The History of 'Side-eye'

We have our eyes on this one

Update: This word was added in February 2017.

Chances are you've been on both ends of the side-eye. It's that sidelong look, that glance or gaze that doesn't want to involve the front of the face, but instead says way more by shifting to the corners of the looker's eyes.

side eye

There's some debate about whether or not a turn of the head disqualifies a sidelong glance from being side-eye. Some say you have to keep your head steady and straight ahead and do it all with your eyes.

People have of course been using side-eye forever, but the term side-eye (also styled side eye) is only newly popular. Since the end of the first decade of the 21st century it's been increasingly used in major publications.

At its core, the term is about a physical act that communicates any number of things: suspicion, scorn, annoyance, jealousy, veiled curiosity. When we use the word, the context explains what the look being referred to expresses:

It’s this friendship, presented with utter sincerity, that serves as the movie’s emotional rudder. Though there’s humor in the unexpected pairing, the actors play it with the innocence of children who do not yet count the judging side-eye as part of their vocabularies.
— Eliza Berman, Time, 18 Mar. 2016

The guy who stole your heart as the class clown can seem like just a clown out of his original context, like when people are giving him side-eye for cracking lame jokes in the hostess line. — Lauren Panariello, Cosmopolitan, July 2014

NZ comedian Steve Wrigley later commented that Kiwis have a unique habit of laughing enthusiastically, while at the same time sounding like they aren't sure if they should be, and shooting a sneaky side-eye at their neighbours to make sure they are laughing too.
The Dominion Post (Wellington, New Zealand), 27 Apr. 2010

It's often (and increasingly) used with the:

For the most part, the singular focus on results washes away concerns about getting the side-eye from a colleague judging you for not being in your cubicle, said Jack O'Laughlin, executive director of employment experiences at Edmunds.
—Alexia Elejalde-Ruiz, The Chicago Tribune, 18 Mar. 2016

Suddenly, Eddie … is attracting the attention of barons of the boardroom …, bullies on the street … and some mysterious third guy who keeps giving him the side eye and chasing him around Manhattan.
—Cary Darling, The Detroit Free Press, 18 Mar. 2011

Newly ubiquitous though the word may be, it's not a new term at all. James Joyce used it in Ulysses, published in 1922:

A side eye at my Hamlet hat. If I were suddenly naked here as I sit? I am not. Across the sands of all the world, followed by the sun's flaming sword, to the west, trekking to evening lands.
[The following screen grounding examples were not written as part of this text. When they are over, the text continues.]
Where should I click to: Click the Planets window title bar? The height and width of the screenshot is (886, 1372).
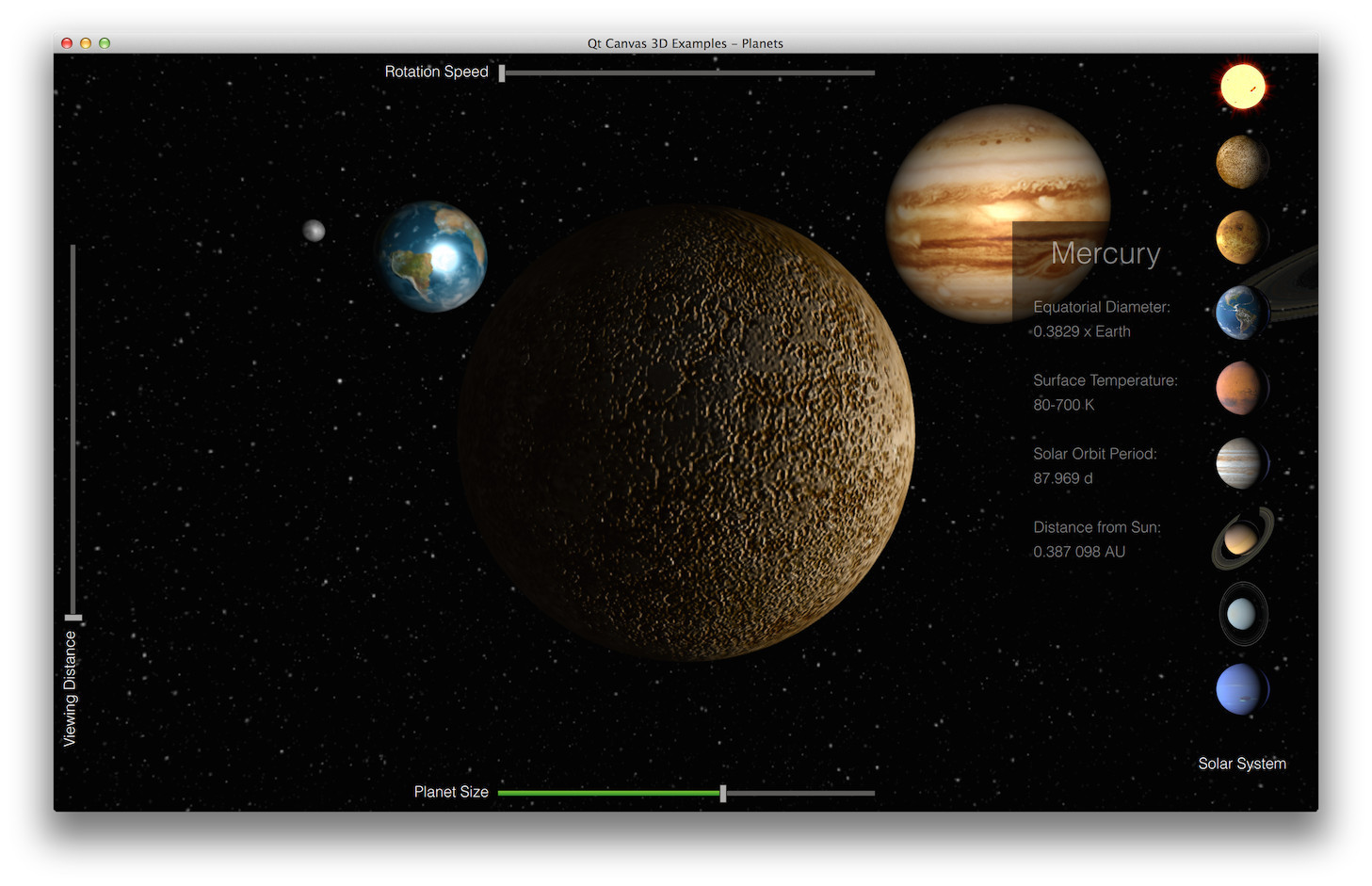click(686, 43)
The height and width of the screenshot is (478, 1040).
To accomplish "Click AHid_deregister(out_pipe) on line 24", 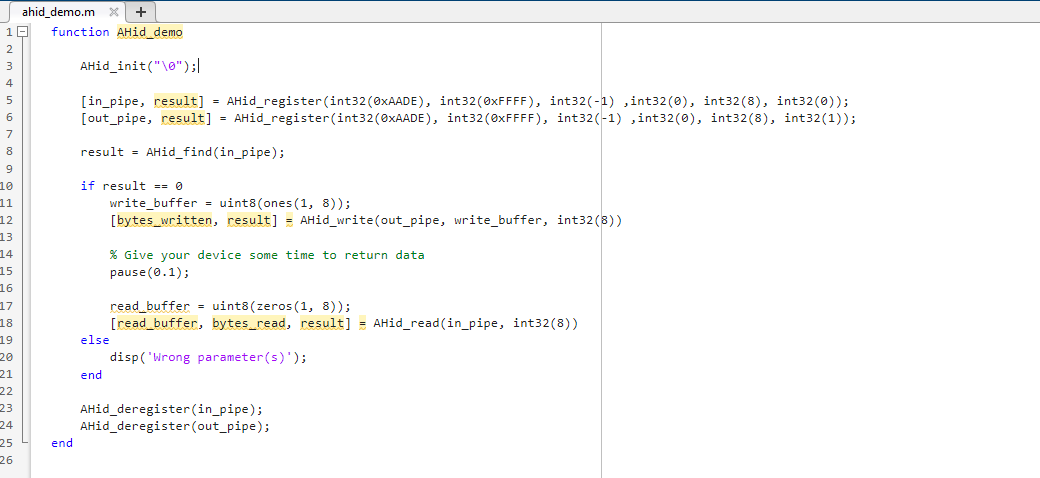I will [x=175, y=425].
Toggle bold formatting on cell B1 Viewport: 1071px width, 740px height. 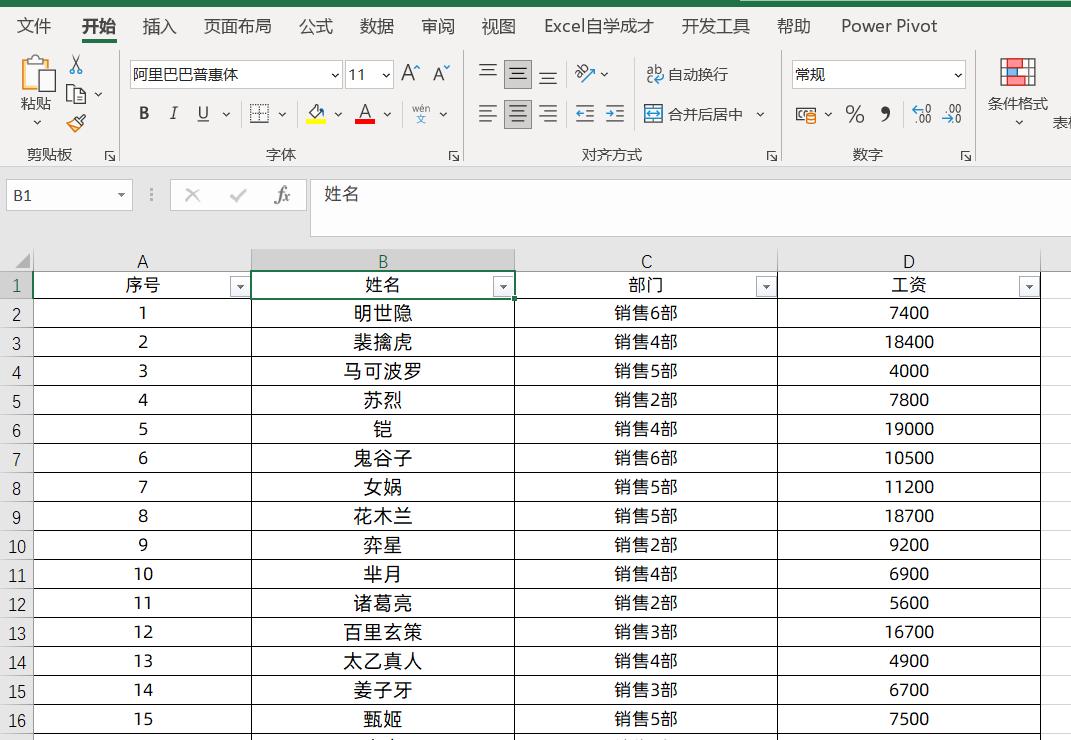(143, 114)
But he was by no means the first. Our earliest evidence of side-eye in use is from 1797:

Here we come to what calls for the strongest eye-sight, the most steadfast gazing. Our being in Adam has been looked on with a side eye. The subject has provoked dislike; I may almost say, contempt. It is now painful to speak of it. — Remembrancer For Lord's Day Evenings, 19 Mar. 1797

We've also seen some evidence of verb use, with the earliest example dating to 1916, but most evidence dating to the current decade:

In his mind's-eye he saw himself associating with actor-folk, who invariably side-eye him and whispered among themselves: "That's Alonzo Gubbins—frightfully wealthy—just about the real backing of the Frohman ventures--though, of course, Frohman is putting up the name and reputation!"
The Arizona Republican, 26 Aug. 1916

I naturally and perpetually side-eye every woman who can rock a pointed-toe shoe with ease. How divine your black, nude or brightly colored shoe looks on your tiny foot.
—Lauren Porter, Essence, 23 Mar. 2016

With Zika Virus Headed North, American Scientists Side-Eye Asian Tiger Mosquitoes
—headline, Inverse (inverse.com), 9 Mar. 2016

One other thing about side-eye: in these modern times, there's some debate about what exactly side-eye is—in particular, about whether or not a turn of the head disqualifies a sidelong glance from being side-eye. Some say you have to keep your head steady and straight ahead and do it all with your eyes.

From a lexicographer's perspective, the jury is very much still out on that. If people refer to both versions as side-eye, then both versions qualify. We'll see if that changes. In the meanwhile, throw side-eye however you like. We won't take it personally.

*Words We're Watching* talks about words we are increasingly seeing in use but that have not yet met our criteria for entry.